Giving Forgiveness

Forgiving another person is, perhaps, the most challenging thing we can do. We are all injured by the actions and accusations of others from time to time. When the other person admits what they have done, it is tempting to try to get revenge by withholding forgiveness. It seems that humans think that refusing to forgive someone holds up that person’s life. In reality, holding a grudge takes energy. We have only a certain amount of strength each day. We must make choices about how we will spend the power we have. When we choose not to forgive, we are choosing to expend a portion of each day’s energy to hold a grudge. We can become obsessed with whatever it is that we are refusing to forgive. When we become obsessed, we may find that we are using the majority of our strength each day to hold onto the past.

Forgiveness is an attitude of the heart. It is the decision not to pursue revenge against the person who wronged you. Failing to forgive is holding on to the past and wondering why you cannot make any forward progress in life.

Whether I am in the mountains or my driveway, I cannot wrap my arms around a tree and continue to walk away. Eventually, I must either stop moving away or release my grip on whatever it is I am holding. You cannot change the past. Forgiving those who have wronged us also helps to provide spiritual and mental health. Failure to release the past will hinder the present and prevent you from moving into the future.

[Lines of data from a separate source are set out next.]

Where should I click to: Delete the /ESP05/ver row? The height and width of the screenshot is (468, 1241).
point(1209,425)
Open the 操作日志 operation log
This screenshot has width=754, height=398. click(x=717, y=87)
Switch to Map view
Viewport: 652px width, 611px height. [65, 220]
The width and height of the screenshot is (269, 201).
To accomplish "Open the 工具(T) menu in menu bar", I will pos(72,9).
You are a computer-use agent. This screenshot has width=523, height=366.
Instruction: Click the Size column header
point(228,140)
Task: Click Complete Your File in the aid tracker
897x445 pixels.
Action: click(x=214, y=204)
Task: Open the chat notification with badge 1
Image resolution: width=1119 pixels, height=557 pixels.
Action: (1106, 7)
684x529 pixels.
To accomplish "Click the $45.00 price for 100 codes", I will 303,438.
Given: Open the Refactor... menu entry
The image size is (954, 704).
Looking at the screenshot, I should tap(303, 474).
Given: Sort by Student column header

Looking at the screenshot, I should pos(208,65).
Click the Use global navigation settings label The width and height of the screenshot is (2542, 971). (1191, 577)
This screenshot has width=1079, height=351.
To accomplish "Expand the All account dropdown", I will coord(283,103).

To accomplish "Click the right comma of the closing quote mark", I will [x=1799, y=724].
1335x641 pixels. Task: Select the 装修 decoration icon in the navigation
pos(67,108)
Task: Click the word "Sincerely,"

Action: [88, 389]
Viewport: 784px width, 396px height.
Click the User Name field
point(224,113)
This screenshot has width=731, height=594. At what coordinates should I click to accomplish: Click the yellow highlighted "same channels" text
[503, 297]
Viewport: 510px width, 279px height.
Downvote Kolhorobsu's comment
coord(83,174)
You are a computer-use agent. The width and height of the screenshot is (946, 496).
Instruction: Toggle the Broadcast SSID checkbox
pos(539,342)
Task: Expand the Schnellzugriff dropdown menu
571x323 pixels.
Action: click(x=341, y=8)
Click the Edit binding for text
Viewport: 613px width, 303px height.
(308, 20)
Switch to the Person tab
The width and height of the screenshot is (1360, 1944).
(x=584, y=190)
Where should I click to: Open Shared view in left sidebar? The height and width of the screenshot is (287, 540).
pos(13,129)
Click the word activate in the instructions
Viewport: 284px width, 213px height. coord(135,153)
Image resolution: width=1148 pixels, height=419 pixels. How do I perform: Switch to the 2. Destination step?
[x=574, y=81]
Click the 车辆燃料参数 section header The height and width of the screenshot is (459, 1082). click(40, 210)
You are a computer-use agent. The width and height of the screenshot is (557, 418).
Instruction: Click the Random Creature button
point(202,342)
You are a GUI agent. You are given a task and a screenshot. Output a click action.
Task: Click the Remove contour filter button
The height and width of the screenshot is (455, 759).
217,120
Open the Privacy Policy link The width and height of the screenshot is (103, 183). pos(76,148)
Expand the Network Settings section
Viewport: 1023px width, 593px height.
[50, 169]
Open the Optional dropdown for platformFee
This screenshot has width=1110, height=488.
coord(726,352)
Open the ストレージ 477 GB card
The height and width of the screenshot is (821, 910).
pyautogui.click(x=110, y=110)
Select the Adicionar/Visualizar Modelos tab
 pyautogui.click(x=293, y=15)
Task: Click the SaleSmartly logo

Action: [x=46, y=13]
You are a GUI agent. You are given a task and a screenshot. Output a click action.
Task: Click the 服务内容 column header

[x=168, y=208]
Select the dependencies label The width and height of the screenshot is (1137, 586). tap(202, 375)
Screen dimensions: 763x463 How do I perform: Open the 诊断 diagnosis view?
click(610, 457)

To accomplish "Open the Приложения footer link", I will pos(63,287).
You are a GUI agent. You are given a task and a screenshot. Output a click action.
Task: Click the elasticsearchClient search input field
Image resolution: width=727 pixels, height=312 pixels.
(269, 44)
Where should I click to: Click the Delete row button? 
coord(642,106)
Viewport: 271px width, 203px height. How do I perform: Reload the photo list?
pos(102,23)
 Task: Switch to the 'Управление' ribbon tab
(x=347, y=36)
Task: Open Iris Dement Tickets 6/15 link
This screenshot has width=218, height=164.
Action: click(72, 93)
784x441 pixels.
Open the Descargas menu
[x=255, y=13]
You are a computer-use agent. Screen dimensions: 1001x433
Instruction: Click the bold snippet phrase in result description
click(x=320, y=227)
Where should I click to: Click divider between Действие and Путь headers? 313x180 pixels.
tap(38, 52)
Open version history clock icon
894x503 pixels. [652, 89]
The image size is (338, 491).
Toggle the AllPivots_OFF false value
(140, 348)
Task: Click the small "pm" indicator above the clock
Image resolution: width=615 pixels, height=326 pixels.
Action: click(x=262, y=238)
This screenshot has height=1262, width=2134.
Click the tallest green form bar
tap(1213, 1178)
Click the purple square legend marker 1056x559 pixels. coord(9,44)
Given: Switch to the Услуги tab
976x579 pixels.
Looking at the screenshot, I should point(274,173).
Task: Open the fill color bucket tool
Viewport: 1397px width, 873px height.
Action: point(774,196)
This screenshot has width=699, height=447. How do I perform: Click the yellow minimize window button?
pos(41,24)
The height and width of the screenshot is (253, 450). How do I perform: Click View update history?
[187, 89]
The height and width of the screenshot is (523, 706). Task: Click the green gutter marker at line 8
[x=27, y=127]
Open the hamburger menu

When we give forgiveness, it does not mean that we enable bad behavior in others or ourselves. If I loaned someone money to pay their rent and then observed them use the money to eat in restaurants and buy toys while never paying the rent, I would not loan money to them again. I can forgive and still refuse to lend. Forgiveness does not mean that we get amnesia. Forgiveness does not mean that we help others self-destruct.

There is a significant difference between forgiving and trusting. If I hired you to mow my lawn on Thursday of every week, I would expect you to mow the lawn on Thursday each week. If I start getting a call each week saying you forgot to mow the lawn because you were too busy playing a game on your phone and asking for forgiveness, I will forgive you. I will not hold a grudge against you for forgetting, but I will not trust you to remember in the future.

Scripture presents us with many places where God extends forgiveness to humanity. The willingness to forgive is there on God’s part before we even ask to be forgiven. It seems that the natural response to being forgiven would be to extend forgiveness to someone who has wronged us.

The scripture tells about how Peter came to Jesus and asked about forgiveness. I am unsure if Peter thought he was generous by offering to forgive seven times or if he was looking for a legalistic limit on how often he would be required to forgive a person for the same offense.

Jesus gave his answer in the form of a story. A man had borrowed a large amount of money from his boss. The man was unable to repay the borrowed amount on the due date. His boss forgave the debt. The forgiven man then found another man who had borrowed just a small amount of money from him. This man who had just received forgiveness refused to overlook the small amount. The boss of the forgiven man then reinstated the debt because the man was so ungrateful that he refused to pass mercy on to others. Through this story, Jesus conveyed the idea that God has offered us forgiveness on such a grand scale that it is a sign of ungratefulness toward God when we fail to forgive. (Matthew 18:21-35) We all desire for others to extend forgiveness to us, but how well do we extend forgiveness?

Forgiveness is one of those things that tend to become more abundant when dispensed to others. The college I went to had a small pond on the campus. A tiny, sluggish stream supplied the water to this drainage area. A dam crossed the downstream outlet from the basin, making the water stagnant, stinky, and algae-filled. Thick black, stinking mud covered the edges of the pond. The problem with this pond was that it tried to hold on to everything that came into it. This retention included everything that died in this body of water and the vegetation rotting in it.

When we refuse to give forgiveness, we become like that pond. All of the hurts of the past stop healing and begin to become infected sores. Our lives and actions start to smell like rotting flesh. Preventing this from happening is accomplished by allowing forgiveness to flow from God through us and out to others. This streaming forgiveness washes the injuries of the past and permits them to heal. I have observed that it is the giving of forgiveness that begins the healing of the person forgiving.

As Christians, we attempt to live Christ-like lives. It is this patterning our lives after Christ that enables us to live in God’s shadow. Jesus Christ offered forgiveness before it was requested. While on the cross, Christ asked God to forgive those crucifying Him. Stephen, a leader in the early church, echos this call to forgive wrongdoers while they were still committing evil acts. (Acts 7:60) These examples suggest that living in God’s shadow requires us to give forgiveness.